Time for a new strategy? For all the new horizons the World Wide Web has opened up, there is a dark side to the Internet as well.
Some designers of "alternative" Web sites use similar-sounding names to attack and trash the reputations of well-known companies or establishments, which can inevitably lead to a loss of revenue, an article in Business Week pointed out. Because of this tactic—and the difficulty in suing these "hate sites" out of existence—some firms have been forced to turn to another strategy.
"Most big corporations, as a matter of course, now buy the Web addresses, or URLs, for their names followed by the word `sucks.com' or preceded by `Ihate,'" the article noted.

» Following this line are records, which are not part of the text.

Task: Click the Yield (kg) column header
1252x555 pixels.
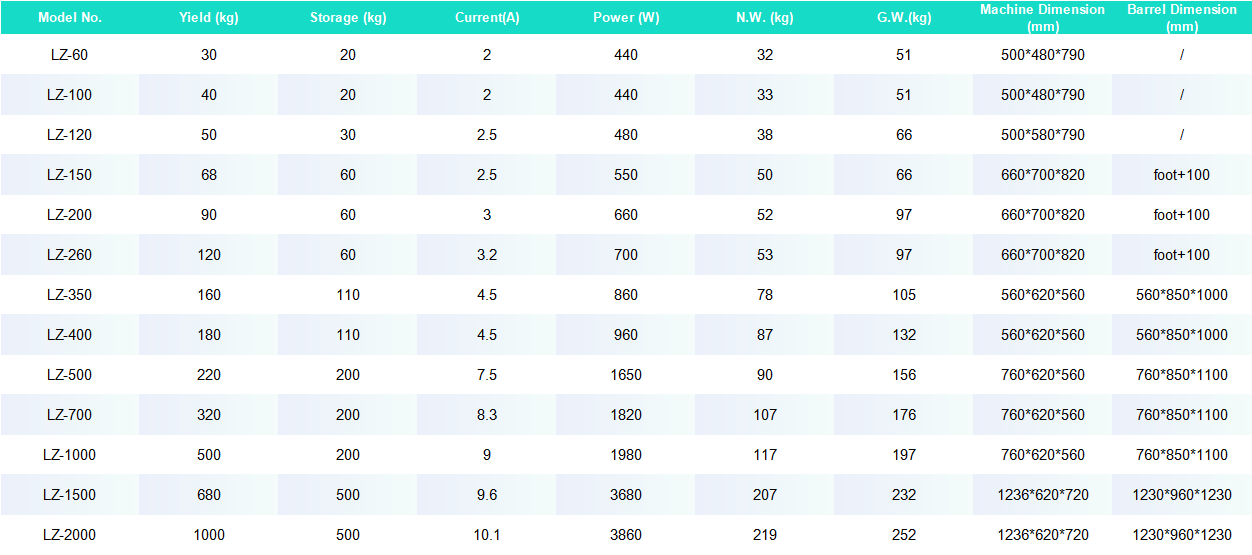Action: point(208,18)
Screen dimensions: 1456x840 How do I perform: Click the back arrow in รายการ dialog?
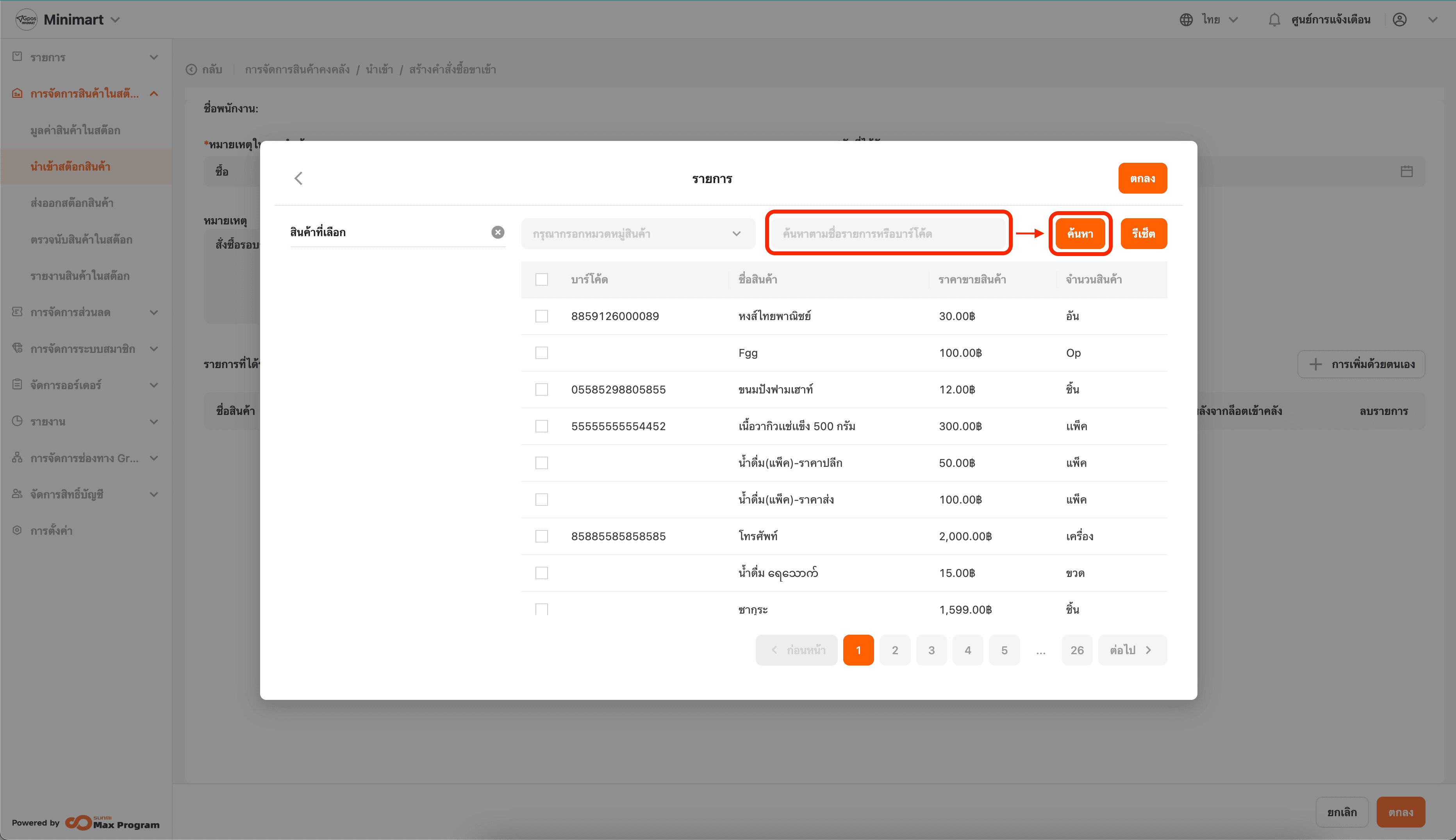coord(298,178)
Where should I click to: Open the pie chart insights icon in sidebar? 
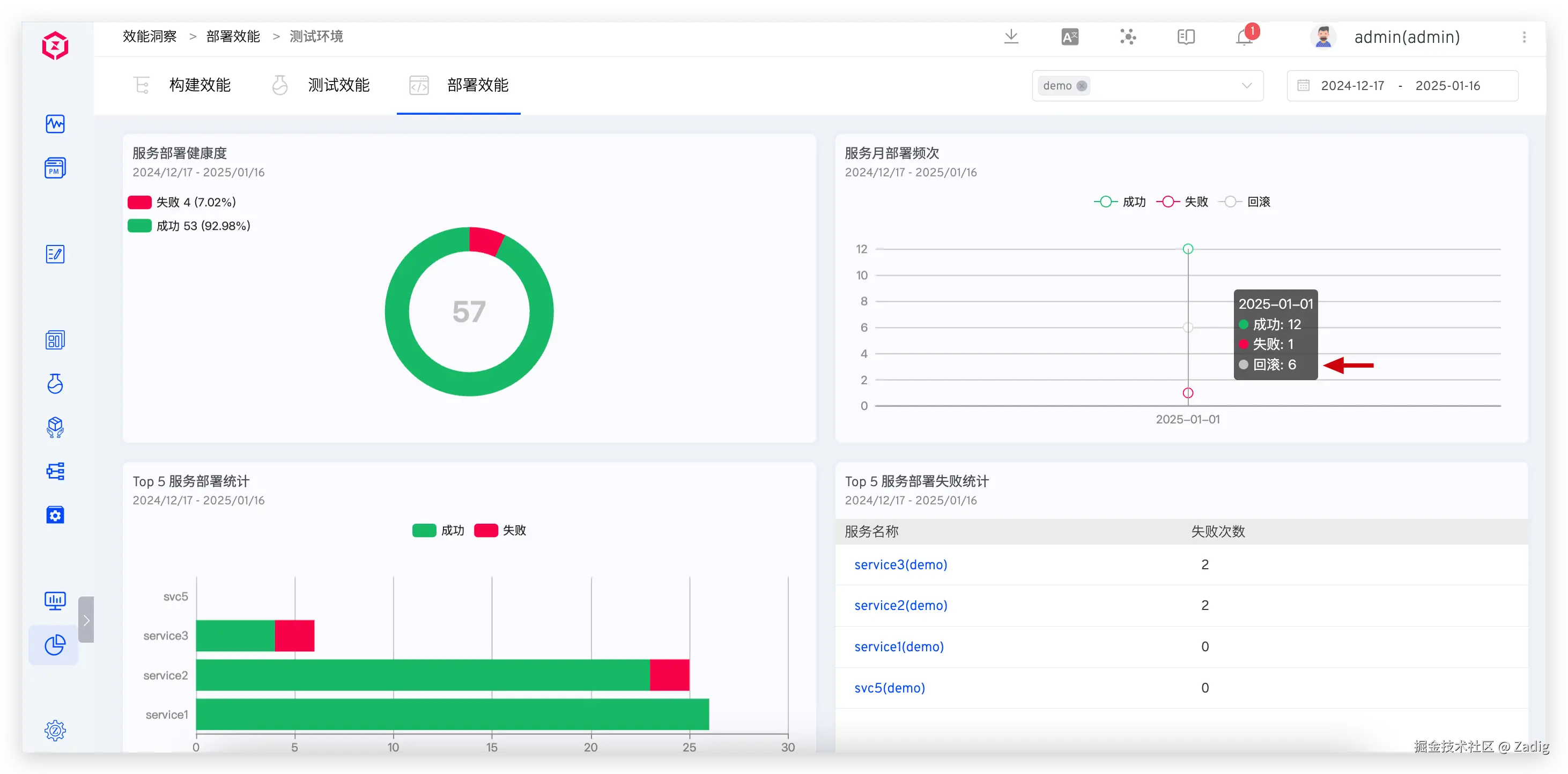[55, 644]
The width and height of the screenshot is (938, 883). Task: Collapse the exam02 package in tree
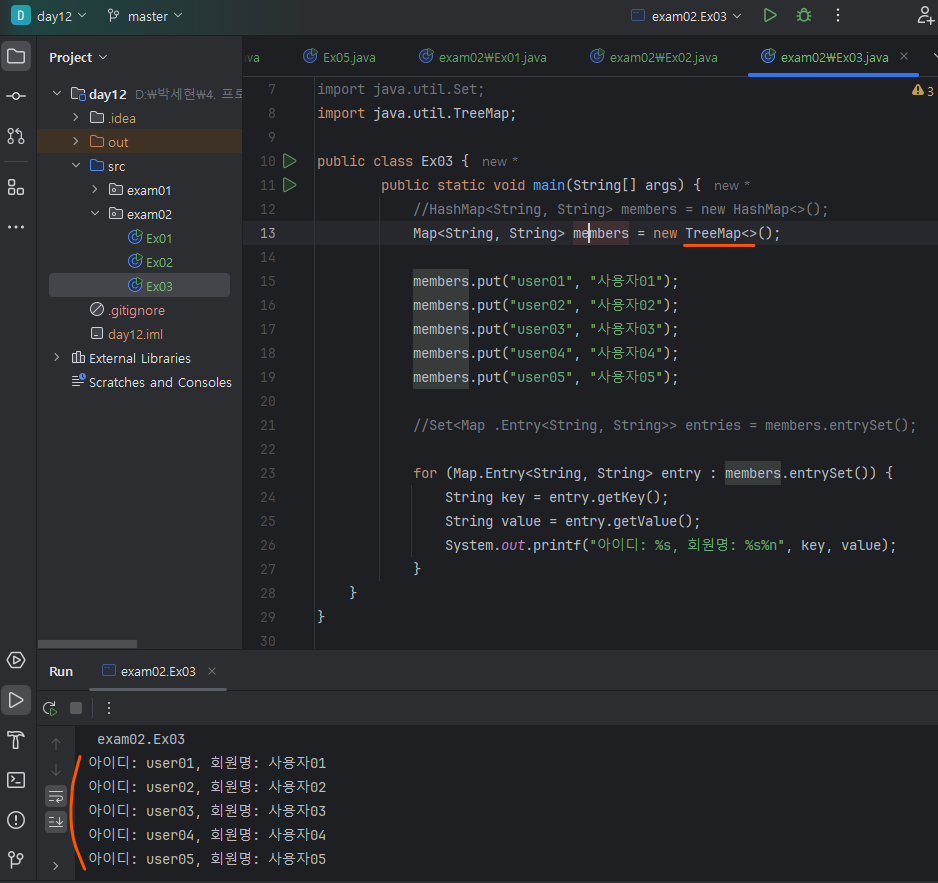(x=95, y=214)
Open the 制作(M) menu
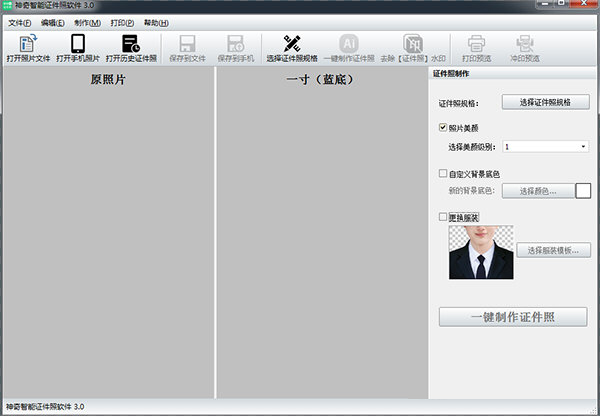The height and width of the screenshot is (416, 600). (x=87, y=22)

Problem is, they often don't get there in time. And although some companies offer to take care of whatever complaint some hate-page creators might have against them, that strategy doesn't always work, either.
Basically, the magazine advised that Corporate America has little choice but to get used to these Web sites. Maybe you can get used to it, but you still don't have to like it.
A star-crossed sale
Before you talk about having a weird day at the dealership, compare notes with Randy Hatch, owner/manager of a Big O Tires Inc. outlet in Mesa, Ariz.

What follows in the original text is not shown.